**Tasks for this exercise**
(A) According to the passage on tert-butyl isocyanide, what compound is tert-butyl isocyanide isomeric with?
(B) Copy from the passage on tert-butyl isocyanide, word for word, the portion beginning at the words "By virtue of" and stopping after "relative carbon monoxide.".

**Excerpted passage**
Me_{3}CNH_{2} + CHCl_{3} + 3 NaOH → Me_{3}CNC + 3 NaCl + 3 H_{2}O

tert-Butyl isocyanide is isomeric with pivalonitrile, also known as tert-butyl cyanide. The difference, as with all carbylamine analogs of nitriles, is that the bond joining the CN functional group to the parent molecule is made on the nitrogen, not the carbon.

==Coordination chemistry==

By virtue of the lone electron pair on carbon, isocyanides serves as ligands in coordination chemistry, especially with metals in the 0, +1, and +2 oxidation states. tert-Butyl isocyanide has been shown to stabilize metals in unusual oxidation states, such as Pd(I).
 Pd(dba)_{2} + PdCl_{2}(C_{6}H_{5}CN)_{2} + 4 t-BuNC → [(t-BuNC)_{2}PdCl]_{2} + 2 dba + 2 C_{6}H_{5}CN
tert-Butyl isocyanide can form hepta-coordinate homoleptic complexes, despite having a large t-Bu group, which is held far away from the metal center because of the linearity of the M-C≡N-C linkages.

tert-Butyl isocycanide forms complexes that are stoichiometrically analogous to certain binary metal carbonyl complexes, such as Fe_{2}(CO)_{9} and Fe_{2}(tBuNC)_{9}.

==Safety==
tert-Butyl isocyanide is toxic. Its behavior is similar to that of its close electronic relative carbon monoxide.

**Data below**

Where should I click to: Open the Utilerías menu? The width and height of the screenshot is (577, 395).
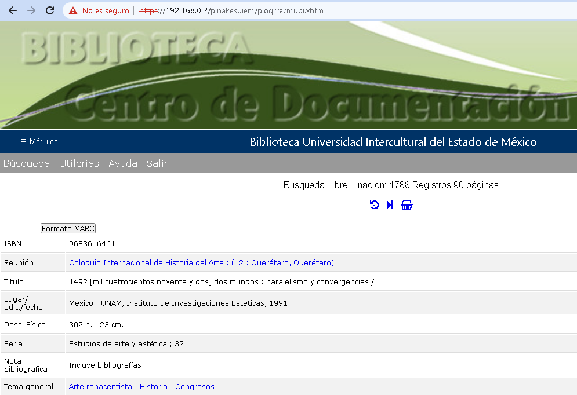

**Answer section**
(A) Pivalonitrile, also known as tert-butyl cyanide.

(B)
By virtue of the lone electron pair on carbon, isocyanides serves as ligands in coordination chemistry, especially with metals in the 0, +1, and +2 oxidation states. tert-Butyl isocyanide has been shown to stabilize metals in unusual oxidation states, such as Pd(I).
 Pd(dba)_{2} + PdCl_{2}(C_{6}H_{5}CN)_{2} + 4 t-BuNC → [(t-BuNC)_{2}PdCl]_{2} + 2 dba + 2 C_{6}H_{5}CN
tert-Butyl isocyanide can form hepta-coordinate homoleptic complexes, despite having a large t-Bu group, which is held far away from the metal center because of the linearity of the M-C≡N-C linkages.

tert-Butyl isocycanide forms complexes that are stoichiometrically analogous to certain binary metal carbonyl complexes, such as Fe_{2}(CO)_{9} and Fe_{2}(tBuNC)_{9}.

==Safety==
tert-Butyl isocyanide is toxic. Its behavior is similar to that of its close electronic relative carbon monoxide.